In promoting these kinds of practical, embodied projects it is not that I want us to abandon our intellectual endeavours - far from it - for every generation has to engage with the cultured despisers of religion and attempt to persuade people back into religious community. I'm very much part of that tradition myself (and consciously follow in the footsteps of Schleiermacher and Tillich) and our own church tradition, which comes out of the Enlightenment, has also always played such a role in our society. But Tolstoy knew that an intellectual, theoretical approach will, alone, never yield the answers to the questions "What will come of my life?" and "What is the meaning of life?" A theory of swimming will never yield the experience of swimming - for that you must get wet by actually going swimming.

John Morgan, with whom I wrote the prayerbook I mentioned earlier, knew this truth intimately and it was something he wrote at the beginning of his own book of daily devotions, "Awakening the Soul" that caused me to contact him in the first place. With his words I'll conclude this address in the hope that they may persuade you to get more involved in the services and activities of this church (or some other liberal religious community). In my addresses you will NEVER find the meaning of life - these answers are only to be found by actually becoming willing to participate in some form of religious life.

John Morgan said:



In the end it won't matter how much you have, but rather how much you have given.

It won't matter how much you know, but rather how much you love.
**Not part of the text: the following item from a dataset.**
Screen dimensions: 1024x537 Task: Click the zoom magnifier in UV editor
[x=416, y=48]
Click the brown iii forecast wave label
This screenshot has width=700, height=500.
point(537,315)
And it won't matter how much you profess to believe, but rather how deeply you live the few enduring truths you claim as ultimate.
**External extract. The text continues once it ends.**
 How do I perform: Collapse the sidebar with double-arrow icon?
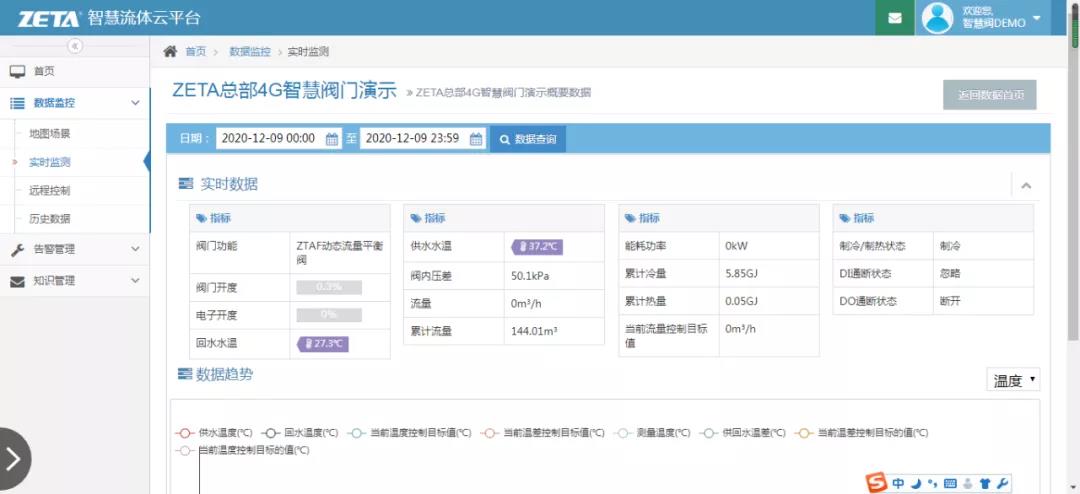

All the rest is discipline.

-o0o-

From the opening of The Gospel In Brief translated by Dustin Condren


In the beginning stood the knowledge of life, as the foundation of all things. Knowledge of life stood in the place of God. Knowledge of life is God. According to Jesus’ proclamation, it stands as the basis and source of all things, in the place of God.

All that lives was born into life through knowledge. And without it, there can be nothing living.

Knowledge gives true life.

Knowledge is the light of life. It is the light that shines in the darkness and the darkness cannot extinguish it. The true light has always been in the world and it illuminates every person born into the world. It was in the world and the world is living only because it had that light of knowledge within itself, but the world did not hold on to it.

It revealed itself to its own, but its own did not keep it. Only the ones who understood the knowledge, they alone were given the opportunity to become like it, by virtue of their belief in its essence. Those who believed in the fact that life is based in knowledge did not become sons of the flesh, but became sons of knowledge.

And the knowledge of life manifested itself in the flesh, through the person of Jesus Christ, and we understood his meaning that the son of knowledge, a man in the flesh, the only begotten of the father, begotten from the source of life, is the same as the father, the same as the source of life.

The teaching of Jesus is the perfect and true faith. Because by fulfilling the teaching of Jesus we have come to understand a new faith in place of the old. The law had been given through Moses, but we have come to understand the true faith, based on the attaining of knowledge, through Jesus Christ.

Nobody has seen God and nobody ever will; only the son, the
one who is within the father, he alone has shown the path of life.